Grammaire de l’hébreu biblique/Écriture/Paragraphe 19

Paul Joüon
Institut biblique pontifical (p. 58-59).
§ 19. Spiration des consonnes begadkefat.

a La double prononciation des begadkefat a été indiquée § 5 o ; nous avons parlé du dagesh doux, signe de la prononciation explosive § 10, et du rafé, signe de la prononciation spirante § 12.

b Loi des begadkefat. Une consonne begadkefat garde sa valeur première d’explosive si elle n’est précédée d’aucun élément vocalique ; elle devient spirante si elle est précédée d’un élément vocalique, si minime soit-il (p. ex. un shewa prononcé mobile ou moyen).

Cette loi est fondée sur la tendance naturelle à l’inertie. L’émission explosive d’une begadkefat exige dans son premier temps la fermeture des organes, tandis que l’émission spirante comporte une certaine ouverture. D’autre part, l’émission d’une voyelle quelconque exige une ouverture notable des organes. Après une voyelle, les organes qui ont la position d’ouverture ont naturellement moins d’effort à faire pour prendre la position de moindre ouverture requise par une spirante que la position de fermeture requise par une explosive[1].

c Au commencement d’un mot la begadkefat est explosive si le mot est en début absolu ou si le mot précédent finit par une consonne. Si le mot précédent finit par une voyelle elle est spirante s’il y a liaison, elle est explosive s’il y a séparation (accent disjonctif). Opposer p. ex. וַֽיְהִי־כֵן Gn 1, 7 et וַיְהִ֕י כַּֽאֲשֶׁר Jug 11, 5 (zåqef gådọ̄l).

d Les quiescentes א, ה, ו, י, évidemment, n’empêchent pas la spiration. Mais ו, י prononcés (cf. § 7 d) empêchent généralement la spiration (ce qui prouve leur caractère consonantique), p. ex. יָדָ֣יו תְּבִיאֶ֫ינָה Lév 7, 30 ; עָלַי פִּיהֶם Ps 22, 14. De même à l’intérieur du mot, p. ex. שָׁלַ֫וְתּי Job 3, 26.

e Exception.

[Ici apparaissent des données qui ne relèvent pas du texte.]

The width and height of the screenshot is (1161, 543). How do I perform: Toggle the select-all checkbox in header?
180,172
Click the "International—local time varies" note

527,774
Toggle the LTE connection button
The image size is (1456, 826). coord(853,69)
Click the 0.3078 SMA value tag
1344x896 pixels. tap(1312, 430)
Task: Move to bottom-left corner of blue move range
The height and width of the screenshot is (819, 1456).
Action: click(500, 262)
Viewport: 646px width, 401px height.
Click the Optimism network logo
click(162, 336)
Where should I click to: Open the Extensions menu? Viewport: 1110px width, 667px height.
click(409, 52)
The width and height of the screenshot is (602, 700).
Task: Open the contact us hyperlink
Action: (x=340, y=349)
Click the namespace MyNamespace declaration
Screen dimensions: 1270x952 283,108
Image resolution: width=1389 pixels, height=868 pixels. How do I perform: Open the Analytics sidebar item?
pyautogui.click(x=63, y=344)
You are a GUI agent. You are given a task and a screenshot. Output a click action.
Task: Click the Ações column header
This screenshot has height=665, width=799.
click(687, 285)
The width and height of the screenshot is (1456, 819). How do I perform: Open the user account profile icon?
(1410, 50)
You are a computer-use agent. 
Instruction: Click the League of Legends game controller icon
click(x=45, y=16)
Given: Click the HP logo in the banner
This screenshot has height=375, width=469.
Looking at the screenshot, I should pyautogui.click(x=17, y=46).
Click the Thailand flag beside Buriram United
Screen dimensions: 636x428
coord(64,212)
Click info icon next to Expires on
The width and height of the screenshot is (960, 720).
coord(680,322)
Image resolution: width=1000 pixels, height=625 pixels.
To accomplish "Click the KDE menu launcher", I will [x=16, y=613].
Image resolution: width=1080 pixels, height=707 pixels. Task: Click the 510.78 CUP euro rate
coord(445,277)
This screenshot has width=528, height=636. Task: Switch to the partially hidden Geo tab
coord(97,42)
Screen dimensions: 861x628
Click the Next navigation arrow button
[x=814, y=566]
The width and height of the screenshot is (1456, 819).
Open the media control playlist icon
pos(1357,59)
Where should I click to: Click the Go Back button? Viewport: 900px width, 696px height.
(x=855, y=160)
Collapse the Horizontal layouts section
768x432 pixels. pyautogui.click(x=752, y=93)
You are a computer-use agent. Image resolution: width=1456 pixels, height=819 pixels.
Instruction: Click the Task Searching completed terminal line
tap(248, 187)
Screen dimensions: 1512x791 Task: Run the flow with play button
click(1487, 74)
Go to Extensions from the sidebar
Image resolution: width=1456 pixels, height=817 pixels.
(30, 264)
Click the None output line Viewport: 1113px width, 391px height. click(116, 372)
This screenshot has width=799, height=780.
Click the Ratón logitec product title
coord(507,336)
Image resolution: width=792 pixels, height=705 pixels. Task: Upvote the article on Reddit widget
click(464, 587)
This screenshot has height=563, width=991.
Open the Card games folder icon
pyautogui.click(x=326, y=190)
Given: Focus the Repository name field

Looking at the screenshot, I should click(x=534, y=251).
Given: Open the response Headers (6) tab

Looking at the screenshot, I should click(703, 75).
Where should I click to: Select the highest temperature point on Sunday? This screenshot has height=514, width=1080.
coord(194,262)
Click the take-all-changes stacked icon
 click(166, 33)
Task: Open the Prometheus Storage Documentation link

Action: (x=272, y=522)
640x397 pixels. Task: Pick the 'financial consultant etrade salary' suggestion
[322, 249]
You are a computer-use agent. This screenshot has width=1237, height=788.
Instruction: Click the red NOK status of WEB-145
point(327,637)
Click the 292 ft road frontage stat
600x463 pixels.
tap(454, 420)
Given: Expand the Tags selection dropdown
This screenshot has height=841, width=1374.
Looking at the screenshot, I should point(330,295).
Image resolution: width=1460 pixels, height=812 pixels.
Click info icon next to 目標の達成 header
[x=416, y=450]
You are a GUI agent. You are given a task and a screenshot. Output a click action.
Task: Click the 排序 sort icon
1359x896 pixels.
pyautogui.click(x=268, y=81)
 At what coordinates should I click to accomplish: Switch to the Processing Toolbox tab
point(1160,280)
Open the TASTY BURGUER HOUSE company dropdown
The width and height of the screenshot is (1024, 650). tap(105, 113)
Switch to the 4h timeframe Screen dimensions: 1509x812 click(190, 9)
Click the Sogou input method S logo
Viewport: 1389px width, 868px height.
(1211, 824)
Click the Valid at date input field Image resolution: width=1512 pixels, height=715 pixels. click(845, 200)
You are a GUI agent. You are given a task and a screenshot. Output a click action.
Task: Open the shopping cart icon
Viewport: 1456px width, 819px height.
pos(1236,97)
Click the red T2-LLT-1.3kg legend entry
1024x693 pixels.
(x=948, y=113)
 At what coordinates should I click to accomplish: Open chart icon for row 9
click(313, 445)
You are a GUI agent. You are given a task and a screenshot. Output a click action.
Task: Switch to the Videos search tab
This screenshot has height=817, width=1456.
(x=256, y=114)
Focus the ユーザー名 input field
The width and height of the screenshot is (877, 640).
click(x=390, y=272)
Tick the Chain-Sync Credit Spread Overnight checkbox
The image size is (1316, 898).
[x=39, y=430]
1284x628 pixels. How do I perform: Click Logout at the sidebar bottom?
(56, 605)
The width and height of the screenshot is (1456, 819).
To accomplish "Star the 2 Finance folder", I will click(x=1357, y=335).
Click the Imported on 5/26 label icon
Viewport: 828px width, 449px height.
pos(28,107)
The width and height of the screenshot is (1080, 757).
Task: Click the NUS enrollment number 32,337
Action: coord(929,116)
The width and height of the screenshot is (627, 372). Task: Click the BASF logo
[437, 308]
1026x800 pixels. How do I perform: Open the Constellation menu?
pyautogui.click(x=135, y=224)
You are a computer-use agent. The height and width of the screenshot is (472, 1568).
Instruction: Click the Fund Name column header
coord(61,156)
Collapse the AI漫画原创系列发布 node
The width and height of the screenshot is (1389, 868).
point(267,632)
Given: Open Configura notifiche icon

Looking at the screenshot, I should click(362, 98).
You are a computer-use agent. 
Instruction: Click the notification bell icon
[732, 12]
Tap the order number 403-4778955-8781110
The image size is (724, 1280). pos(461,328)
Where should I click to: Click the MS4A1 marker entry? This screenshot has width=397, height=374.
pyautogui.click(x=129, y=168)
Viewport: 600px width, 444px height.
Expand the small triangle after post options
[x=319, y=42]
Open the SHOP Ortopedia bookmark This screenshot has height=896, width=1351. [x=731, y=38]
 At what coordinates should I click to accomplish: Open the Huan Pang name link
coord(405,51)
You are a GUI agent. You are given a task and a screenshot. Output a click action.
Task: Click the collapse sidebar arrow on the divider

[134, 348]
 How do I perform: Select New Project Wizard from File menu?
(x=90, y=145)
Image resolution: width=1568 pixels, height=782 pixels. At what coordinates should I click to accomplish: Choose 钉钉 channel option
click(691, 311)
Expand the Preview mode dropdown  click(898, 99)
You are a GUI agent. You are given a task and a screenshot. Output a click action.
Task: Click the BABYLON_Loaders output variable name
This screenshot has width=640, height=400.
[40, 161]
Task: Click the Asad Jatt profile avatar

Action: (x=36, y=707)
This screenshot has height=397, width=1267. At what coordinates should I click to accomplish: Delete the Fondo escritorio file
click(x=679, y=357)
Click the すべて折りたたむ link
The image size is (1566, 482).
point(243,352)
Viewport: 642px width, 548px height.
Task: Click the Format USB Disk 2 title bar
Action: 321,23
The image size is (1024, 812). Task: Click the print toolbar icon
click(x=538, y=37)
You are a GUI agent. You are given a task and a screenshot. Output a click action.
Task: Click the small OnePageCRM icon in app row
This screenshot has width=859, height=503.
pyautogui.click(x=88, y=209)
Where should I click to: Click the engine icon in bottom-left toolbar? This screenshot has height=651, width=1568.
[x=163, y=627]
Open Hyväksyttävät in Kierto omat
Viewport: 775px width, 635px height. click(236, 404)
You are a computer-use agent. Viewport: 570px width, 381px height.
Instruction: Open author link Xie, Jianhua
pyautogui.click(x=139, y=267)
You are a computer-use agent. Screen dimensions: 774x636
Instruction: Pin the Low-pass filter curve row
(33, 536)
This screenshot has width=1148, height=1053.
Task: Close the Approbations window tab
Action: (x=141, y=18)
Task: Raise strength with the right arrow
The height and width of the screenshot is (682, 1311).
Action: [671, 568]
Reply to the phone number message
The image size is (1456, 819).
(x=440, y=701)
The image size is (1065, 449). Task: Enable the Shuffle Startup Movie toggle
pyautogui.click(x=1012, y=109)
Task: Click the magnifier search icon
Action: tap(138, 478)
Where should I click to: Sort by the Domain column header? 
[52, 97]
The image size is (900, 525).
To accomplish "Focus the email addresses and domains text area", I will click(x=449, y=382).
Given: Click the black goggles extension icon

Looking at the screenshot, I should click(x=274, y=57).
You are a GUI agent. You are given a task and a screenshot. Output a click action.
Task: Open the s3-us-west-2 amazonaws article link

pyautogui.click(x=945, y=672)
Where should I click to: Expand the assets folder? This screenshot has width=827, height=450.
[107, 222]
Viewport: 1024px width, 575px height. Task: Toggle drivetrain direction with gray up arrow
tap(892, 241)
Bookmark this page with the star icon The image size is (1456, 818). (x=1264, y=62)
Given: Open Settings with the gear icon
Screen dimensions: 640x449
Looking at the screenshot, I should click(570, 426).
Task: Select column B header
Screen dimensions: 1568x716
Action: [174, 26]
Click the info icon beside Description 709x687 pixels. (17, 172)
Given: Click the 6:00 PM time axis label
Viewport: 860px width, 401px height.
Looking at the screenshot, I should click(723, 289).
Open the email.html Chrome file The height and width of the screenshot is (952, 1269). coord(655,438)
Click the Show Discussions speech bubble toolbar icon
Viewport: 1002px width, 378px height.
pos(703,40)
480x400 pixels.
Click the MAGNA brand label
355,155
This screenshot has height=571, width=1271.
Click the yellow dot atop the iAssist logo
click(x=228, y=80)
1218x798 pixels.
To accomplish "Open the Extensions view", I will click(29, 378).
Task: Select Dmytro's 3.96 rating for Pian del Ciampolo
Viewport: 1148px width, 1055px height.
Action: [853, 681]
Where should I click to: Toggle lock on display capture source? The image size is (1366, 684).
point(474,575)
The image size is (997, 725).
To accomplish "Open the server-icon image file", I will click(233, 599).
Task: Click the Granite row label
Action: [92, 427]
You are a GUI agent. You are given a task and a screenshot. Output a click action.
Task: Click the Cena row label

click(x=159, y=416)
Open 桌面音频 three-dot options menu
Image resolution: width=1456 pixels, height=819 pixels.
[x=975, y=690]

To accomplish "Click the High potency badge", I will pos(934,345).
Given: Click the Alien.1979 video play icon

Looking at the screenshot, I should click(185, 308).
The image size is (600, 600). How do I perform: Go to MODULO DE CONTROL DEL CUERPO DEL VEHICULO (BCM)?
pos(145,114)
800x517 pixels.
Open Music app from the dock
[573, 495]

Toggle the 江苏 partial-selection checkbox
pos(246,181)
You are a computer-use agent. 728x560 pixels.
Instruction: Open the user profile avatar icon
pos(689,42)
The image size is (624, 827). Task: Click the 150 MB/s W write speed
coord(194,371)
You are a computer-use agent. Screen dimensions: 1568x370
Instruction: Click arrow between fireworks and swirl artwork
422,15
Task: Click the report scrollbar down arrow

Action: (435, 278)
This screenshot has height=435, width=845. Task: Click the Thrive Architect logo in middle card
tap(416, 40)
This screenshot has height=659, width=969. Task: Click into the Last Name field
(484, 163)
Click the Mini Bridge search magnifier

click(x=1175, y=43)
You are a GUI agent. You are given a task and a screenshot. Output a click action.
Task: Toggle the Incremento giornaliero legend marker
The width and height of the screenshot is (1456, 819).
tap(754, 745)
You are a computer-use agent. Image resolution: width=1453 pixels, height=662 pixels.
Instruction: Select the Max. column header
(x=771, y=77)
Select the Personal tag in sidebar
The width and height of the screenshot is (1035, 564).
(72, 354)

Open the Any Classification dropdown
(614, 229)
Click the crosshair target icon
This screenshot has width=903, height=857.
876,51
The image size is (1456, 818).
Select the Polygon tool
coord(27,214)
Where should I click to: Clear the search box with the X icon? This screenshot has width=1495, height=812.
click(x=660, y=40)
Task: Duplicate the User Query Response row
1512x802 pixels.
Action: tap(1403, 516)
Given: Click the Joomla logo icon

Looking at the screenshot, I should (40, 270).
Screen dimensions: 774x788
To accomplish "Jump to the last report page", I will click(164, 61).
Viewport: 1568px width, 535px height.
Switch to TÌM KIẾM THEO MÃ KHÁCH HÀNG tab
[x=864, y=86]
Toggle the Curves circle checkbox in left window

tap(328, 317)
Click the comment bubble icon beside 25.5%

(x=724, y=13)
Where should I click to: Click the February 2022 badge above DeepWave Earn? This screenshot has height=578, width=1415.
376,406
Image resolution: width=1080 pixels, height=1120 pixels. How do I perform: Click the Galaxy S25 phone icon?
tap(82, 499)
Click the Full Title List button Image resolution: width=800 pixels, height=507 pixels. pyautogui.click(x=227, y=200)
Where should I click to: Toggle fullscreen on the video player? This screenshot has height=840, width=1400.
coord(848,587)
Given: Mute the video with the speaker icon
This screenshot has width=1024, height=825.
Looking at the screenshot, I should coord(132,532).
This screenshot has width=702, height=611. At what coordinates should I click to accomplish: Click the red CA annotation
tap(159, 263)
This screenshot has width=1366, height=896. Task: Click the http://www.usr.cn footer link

La spiration n’a pas lieu dans la begadkefat initiale des groupes בְּב, בְּפ, כּכ, après voyelle, p. ex. וַיְהִ֣י בְּבוֹאָהּ Jug 1, 14. On évite ainsi deux spirantes semblables ou analogues.

f Au milieu ou à la fin d’un mot, une begadkefat est explosive après un shewa quiescent, spirante après une voyelle ou un shewa prononcé (mobile ou moyen). Exemples יִכְבַּד i̯iḵ-ba̦ḏ (shewa quiescent) ; impér. pl. כִּבְדוּ kiḇeḏū (shewa moyen) ; parfait 3e fém. כָּֽבְדָה kå-ḇe-ḏå(h) (shewa mobile) ; מַלְכִּי ma̦l-kī (shewa quiescent) ; מַלְכֵי ma̦leḵẹ̄ (shewa moyen).

Les exceptions principales sont 1) le type שָׁלַ֫חַתְּ (2e fém. des verbes à 3e gutturale, pour שָלַחְתְּ*) où le pataḥ auxiliaire ne produit pas la spiration du תּ (§ 70 f)  ; 2) le mot שְׁתַּ֫יִם šeta̦i̯im où, pour une raison spéciale, le shewa mobile ne produit pas la spiration du תּ (§ 100 c).

  1. Cf. Sievers, Metrische Studien, 1, p. 15, N. 1.